There are four conditions, any one of which you may discover while charting your cycles. The first two below will often give you obvious signs, even if you aren’t charting. With the latter two, however, you may not have any symptoms at all. In all four cases, though, treatment is often necessary before you can get pregnant.
A surprisingly common problem in which the cells that normally line the uterus are displaced and attach elsewhere in the pelvic cavity, often adversely affecting ovulation and even the ability of the fallopian tubes to grasp the egg.
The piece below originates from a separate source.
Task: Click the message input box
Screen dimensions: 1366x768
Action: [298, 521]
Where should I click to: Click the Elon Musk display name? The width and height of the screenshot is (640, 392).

Some of the symptoms of endometriosis include:
- Intense menstrual cramps
- Pain during intercourse, especially with deep penetration
- Chronic pelvic pain, including lower back pain
- Heavy or irregular bleeding
Polycystic Ovarian Syndrome, or PCOS
Another common disorder in which a woman has an imbalance of sex hormones that frequently prevent ovulation and lead to irregular menstrual cycles as well as more significant health problems.
Some of the symptoms of PCOS include:
- Long (over 35 days) or irregular cycles that rarely result in ovulation
- Excessive body or facial hair
- Male pattern hair loss
- Obesity (about 50% of women with PCOS)
Luteinized Unruptured Follicle Syndrome
A condition that prevents ovulation altogether, but on your fertility charts may mislead you to believe you are ovulating normally. The tricky thing with this condition is that you may not even be aware that you have it until you try to get pregnant and discover that you aren’t ovulating even though you get what appear to be regular periods.
Premature Ovarian Aging
A condition in which the woman’s ovaries age already in their 20s and early 30s, making it more difficult to conceive. A woman is presumed to have premature ovarian aging if FSH levels are too high or AMH levels are too low. In fact, AMH, especially in younger women, is considered a better predictor of ovarian reserve. The good news is that with an accurate diagnosis, women respond surprisingly well to a comprehensive treatment approach.